University develops robotic arm for self-help mobile rehabilitation for stroke patients
The Hong Kong Polytechnic University (PolyU) has developed a robotic arm to facilitate self-help and upper-limb mobile rehabilitation for stroke patients.
Named “mobile exo-neuro-musculo-skeleton,” the lightweight device enables the patients to engage in intensive and effective self-help rehabilitation exercise anywhere at any time after they are discharged from hospital. The robotic arm is the first of its kind of integration of exo-skeleton, soft robot and exo-nerve stimulation technologies.
According to the World Health Organization, stroke is the third leading cause of disability worldwide. Research studies have proven that intensive, repeated and long-term rehabilitation training are critical for enhancing the physical mobility of stroke patients, thus help alleviating post-stroke symptoms.
However, access to the outpatient rehabilitation service for stroke patients has been difficult. Due to the overwhelming demand for rehabilitation services, patients have to queue up for a long time to get a slot for rehabilitation training.
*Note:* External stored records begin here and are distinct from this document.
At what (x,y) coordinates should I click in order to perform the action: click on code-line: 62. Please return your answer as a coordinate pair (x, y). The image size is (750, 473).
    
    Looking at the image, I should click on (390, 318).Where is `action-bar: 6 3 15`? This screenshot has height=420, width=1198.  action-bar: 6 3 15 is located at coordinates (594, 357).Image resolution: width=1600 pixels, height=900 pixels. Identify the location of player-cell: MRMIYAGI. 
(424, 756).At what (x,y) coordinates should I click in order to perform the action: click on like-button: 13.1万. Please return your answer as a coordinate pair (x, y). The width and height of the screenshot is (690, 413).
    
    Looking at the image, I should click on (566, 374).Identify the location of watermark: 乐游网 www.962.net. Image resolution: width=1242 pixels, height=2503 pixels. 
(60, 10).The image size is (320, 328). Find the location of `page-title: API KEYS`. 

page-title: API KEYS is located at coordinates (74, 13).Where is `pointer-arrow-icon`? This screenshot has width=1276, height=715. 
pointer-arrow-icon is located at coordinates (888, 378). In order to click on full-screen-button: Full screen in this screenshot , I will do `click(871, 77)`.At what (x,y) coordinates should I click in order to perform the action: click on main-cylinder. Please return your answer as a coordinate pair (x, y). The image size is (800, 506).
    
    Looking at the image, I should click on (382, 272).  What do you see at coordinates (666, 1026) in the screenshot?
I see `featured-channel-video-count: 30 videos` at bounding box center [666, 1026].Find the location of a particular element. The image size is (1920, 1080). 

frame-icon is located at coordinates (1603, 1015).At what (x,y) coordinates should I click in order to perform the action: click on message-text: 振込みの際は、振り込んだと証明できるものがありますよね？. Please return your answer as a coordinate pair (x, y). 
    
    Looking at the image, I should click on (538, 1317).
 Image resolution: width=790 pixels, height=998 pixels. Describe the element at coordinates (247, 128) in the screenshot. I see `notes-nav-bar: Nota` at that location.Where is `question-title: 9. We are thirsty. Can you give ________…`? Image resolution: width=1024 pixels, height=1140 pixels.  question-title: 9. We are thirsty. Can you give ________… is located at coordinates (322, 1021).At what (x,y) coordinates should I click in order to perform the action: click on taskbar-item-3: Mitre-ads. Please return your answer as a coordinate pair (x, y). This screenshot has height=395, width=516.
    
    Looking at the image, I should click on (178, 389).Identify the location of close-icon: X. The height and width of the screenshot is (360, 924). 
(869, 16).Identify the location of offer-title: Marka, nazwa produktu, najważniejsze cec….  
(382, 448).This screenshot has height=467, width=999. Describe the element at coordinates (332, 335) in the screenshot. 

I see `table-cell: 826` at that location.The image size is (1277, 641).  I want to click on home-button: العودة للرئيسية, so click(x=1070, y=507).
Because of this, they cannot get timely support and routine rehabilitation exercises.
Stroke patients also find it challenging to travel from home to outpatient clinics.
To overcome this issue, the “mobile exo-neuro-musculo-skeleton,” developed by Dr Hu Xiaoling and her research team in the Department of Biomedical Engineering (BME) of PolyU, features a lightweight design (up to 300g for wearable upper limb components), low power demand (12V rechargeable battery supply for 4-hour continuous use), and sportswear features.
According to the university, the robotic arm thus provides a flexible, self-help, easy-to-use, mobile tool for patients to supplement their rehabilitation sessions at the clinic, with the innovative training enhancing the rehabilitation progress.
Dr Hu Xiaoling said development of the device was inspired by the feedback of many stroke patients who were discharged from hospital and faced problems in having regular and intensive rehabilitation training crucial for limb recovery.
She said: “We are confident that with our mobile exo-neuro-musculo-skeleton, stroke patients can conduct rehabilitation training anytime and anywhere, turning the training into part of their daily activities.
“We hope such flexible self-help training can well supplement traditional outpatient rehabilitation services, helping stroke patients achieve a much better rehabilitation progress.”
Her team have anticipated that the robotic arm can be commercialised in two years.
The BME innovation integrates exo-skeleton and soft robot structural designs – the two technologies commonly adopted in existing upper-limb rehabilitation training devices for stroke patients as well as the PolyU-patented exo-nerve stimulation technology.
The working principle of both exo-skeleton and soft robot designs is to provide external mechanical forces driven by voluntary muscle signals to assist the patient’s desired joint movement.
Conventional exo-skeleton structure is mainly constructed by orthotic materials such as metal and plastic, simulating external bones of the patient. Although it is compact in size, it is heavy and uncomfortable to wear.
Soft robot, made of air-filled or liquid-filled pipes to simulate one’s external muscles, is light in weight but very bulky in size.
Both types of structures demand high electrical power for driving motors or pumps, thus it is not convenient for patients to use them outside hospitals or rehabilitation centres.
Combining the advantages of both structural designs, the BME innovative robotic arm is light in weight, compact in size, fast in response and demands minimal power supply, therefore it is suitable for use in both indoor and outdoor environment.
The robotic arm is unique in performing outstanding rehabilitation effect by further integrating the external mechanical force design with the PolyU-patented Neuro-muscular Electrical Stimulation (NMES) technology, says the university.
Upon detecting the electromyography signals at the user’s muscles, the device will respond by applying NMES to contract the muscles, as well as exerting external mechanical forces to assist the joint’s desired voluntary movement. Research studies found that the combination of muscle strength triggered by NMES and external mechanical forces is 40 percent more effective for stroke rehabilitation than applying external mechanical forces alone.
An initial trial of the robotic arm on 10 stroke patients indicated better muscle coordination, wrist and finger functions, and lower muscle spasticity of all after they have completed 20 two-hour training sessions. Further clinical trials will be carried out in collaboration with hospitals and clinics.
The robotic arm consists of components for wrist/hand, elbow, and fingers which can be worn separately or together for different functional training needs. The sportswear design, using washable fabric with ultraviolet protection and good ventilation, also makes the robotic arm a comfortable wear for the patients.
The device also has a value-added feature of connecting to a mobile application (APP) where user can use the APP interface to control their own training. The APP also records real-time training data for better monitoring of the rehabilitation progress by both healthcare practitioners and the patients themselves. It can also serve as a social network platform for stroke patients to communicate online with each other for mutual support.